Die Gegenwart der Steinzeit

von Martin Nicklaus

Daß der Turmbau zu Babel an plötzlich ausbrechender Sprachverwirrung der beteiligten Bauleute einst gescheitert sein soll, klingt unglaubhaft – insbesondere für Kenner der Berliner Baustellenszene. Vielmehr stoßen solche Mammutprojekte an Grenzen, deren Überschreiten zwangsläufig ins Verderben führt. Seien diese Grenzen nun durch Gott gesetzt, oder sei es so, wie Rudolf Bahro einst dozierte, daß die Natur Monstrositäten verabscheue.
Danach wäre, da die Kometeneinschlags-Theorie inzwischen als widerlegt gilt, das Aussterben der Saurier sehr einfach erklärbar: Die Riesen fraßen um sich rum alles kahl, trampelten danach die Reste platt und bedeckte sie mit Exkrementen. Ob der ausgezeichneten Bedingungen wuchs die Herde, was die Verwüstung verstärkte, bis sie sich einmal um die Erde gefressen hatten. Da standen sie nun wieder vor ihren eigenen Ausscheidungen, die ihnen keine Nahrung mehr boten. Damit war die Selbstausrottung perfekt.
Zur Huldigung ständigen Wachstums , also der Steigerung des Bruttoinlandsprodukts, wurden internationale Charts geschaffen, in denen die abwegigsten Faktoren miteinander verglichen werden, nämlich die Wachstumsraten.

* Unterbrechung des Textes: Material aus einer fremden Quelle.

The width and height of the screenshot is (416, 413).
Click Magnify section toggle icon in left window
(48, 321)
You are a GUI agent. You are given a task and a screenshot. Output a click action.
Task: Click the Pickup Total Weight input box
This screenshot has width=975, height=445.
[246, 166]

Gemessen an ihnen brummte 2004 in China die Wirtschaft (9,2 Prozent), während sie in Deutschland darniederlag (1,6 Prozent). In realen Zahlen pro Kopf sieht das allerdings anders aus. Da erwirtschaftete jeder Deutsche viermal mehr Wachstum als ein Chinese. Das gesamte Bruttoinlandsprodukt Chinas beträgt knapp zwei Drittel des deutschen, und umgerechnet auf die Bevölkerung ist die Leistung Chinas noch viel mehr zu relativieren. Hier steht es 350 zu 14.

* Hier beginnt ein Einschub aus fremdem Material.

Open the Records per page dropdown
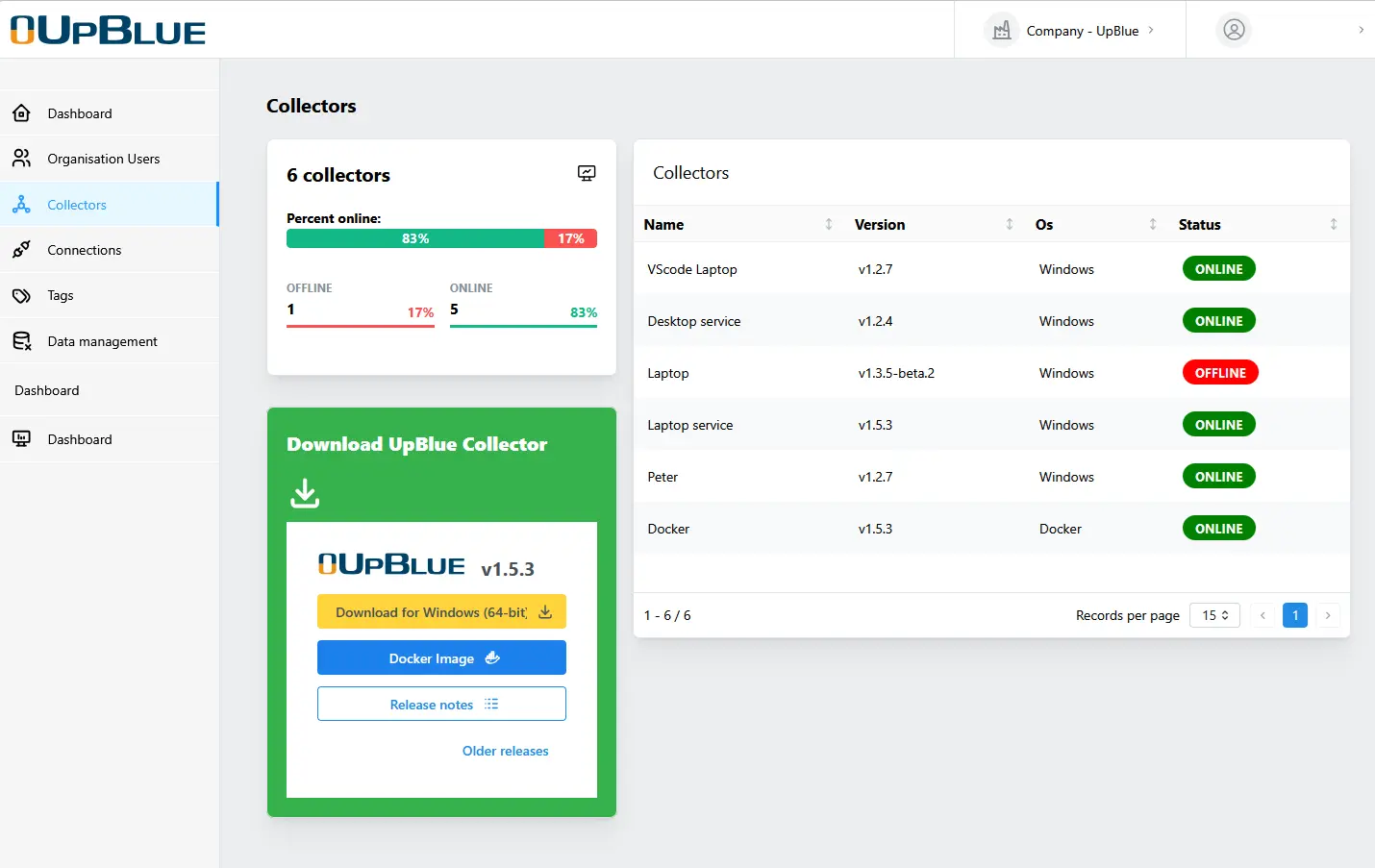This screenshot has height=868, width=1375. [x=1214, y=615]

Obwohl Deutschland Exportweltmeister und drittgrößte Wirtschaftsmacht der Erde ist und dessen Wirtschaft mit Ausnahme der Jahre 1993 und 2003 in den vergangenen zwei Jahrzehnten ständig wuchs, werden die Mittel angeblich immer knapper, muß – außer bei Managergehältern und Konzernsubventionen – überall gespart werden. Für einen wirklichen Aufschwung und einen Abbau der Arbeitslosigkeit sei ein Wirtschaftswachstum von über drei Prozent vonnöten.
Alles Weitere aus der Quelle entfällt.